El agnóstico del siglo XXI reniega de la religión por razones muy distintas de las del ateo del siglo XIX. Para empezar el mundo ha cambiado. La vida ya no es un valle de lágrimas, ni algo insatisfactorio en última instancia. La vida es maravillosa, ofrece mucho y, encima, sólo se vive una vez. El objetivo ya no es la salvación para acceder a un más allá en el que ya no se cree, sino estar integrado y sin problemas para ser feliz y disfrutar de la vida a tope. No interesa la religión, que habla del más allá y de la salvación; lo que interesa son terapias y técnicas que nos ayuden a estar bien y a vivir intensamente (por intensidad se entiende pasarse muchas noches de fiesta, ligar mucho, conducir un buen coche…). Le hemos comprado a la publicidad su visión de lo que es una vida plena.

Tras la religión, perdimos la moral y la ética. Tradicionalmente el comportamiento ético tenía dos fuentes. O bien consistía en cumplir con los mandamientos de la Ley de Dios, o bien comportarse de una manera acorde con la dignidad del ser humano como señala la “Ética a Nicómaco” de Aristóteles. El siglo XIX introdujo un nueva fuente para la ética: lo que conviene.

El primer paso vendría con “La Riqueza de las Naciones” de Adam Smith. Lo importante no es tanto lo que Adam Smith dijo, como la versión simplificada que triunfó. La idea que permaneció fue que persiguiendo nuestros propios intereses y gracias a los mecanismos del mercado, podemos beneficiar a la sociedad. Es la primera vez que el egoísmo sale vindicado (bueno, Adam Smith no elogia el egoísmo; lo que ensalza es la búsqueda del interés propio, aunque muchos de sus lectores no estaban para distinciones tan sutiles). “La Teoría de los Sentimientos Morales”, que compuso después, muestra que el pensamiento de Smith era más sutil que la deformación grosera que prosperó. Aun así, su teoría de la moral ya contiene el germen de lo que más adelante dirían los utilitaristas.
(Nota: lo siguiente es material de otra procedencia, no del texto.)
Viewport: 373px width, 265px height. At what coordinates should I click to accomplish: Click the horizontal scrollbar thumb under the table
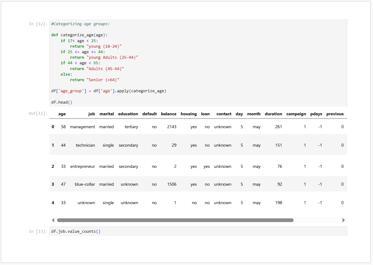point(175,220)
Lo más peculiar de los utilitaristas es que la ética que defienden no tiene una base religiosa, ni parte de una visión elevada del ser humano. Es una ética pragmática que atiende al resultado de las acciones. Será bueno lo que maximice la felicidad y el bienestar de las personas. Otra peculiaridad del utilitarismo es que, a diferencia de otras éticas, para algunos de sus defensores las acciones podrían ser cuantificadas en lo que se refiere a la cantidad de placer o dolor que causan. Jeremy Bentham, en concreto, introdujo un método para calcular el valor del placer o del dolor, en función de su intensidad, duración, certidumbre o incertidumbre, cercanía o lejanía. Para mí, es el antecedente del “homo oeconomicus”, que tanto les ha gustado a algunos economistas. Las elecciones de este “homo oeconomicus” son siempre racionales y tendentes a maximizar su beneficio. No hay valores elevados o ultramundanos que guíen sus decisiones.

Pienso que las ideas utilitaristas han hecho mucha mella en nuestra sociedad. Tienen la ventaja de que son sencillas de aplicar. No hay muchos dilemas morales en ellas. O algo maximiza la felicidad, o no la maximiza. Incluso, en una sociedad obsesionada con las cifras, el utilitarismo permite una cierta cuantificación de las acciones; tal vez no de manera matemática, pero siempre será más fácil cuantificar la felicidad producida en la sociedad por el encarcelamiento de un asesino, que cuantificar la felicidad producida por el cumplimiento del mandato “honrarás a tu padre y a tu madre”.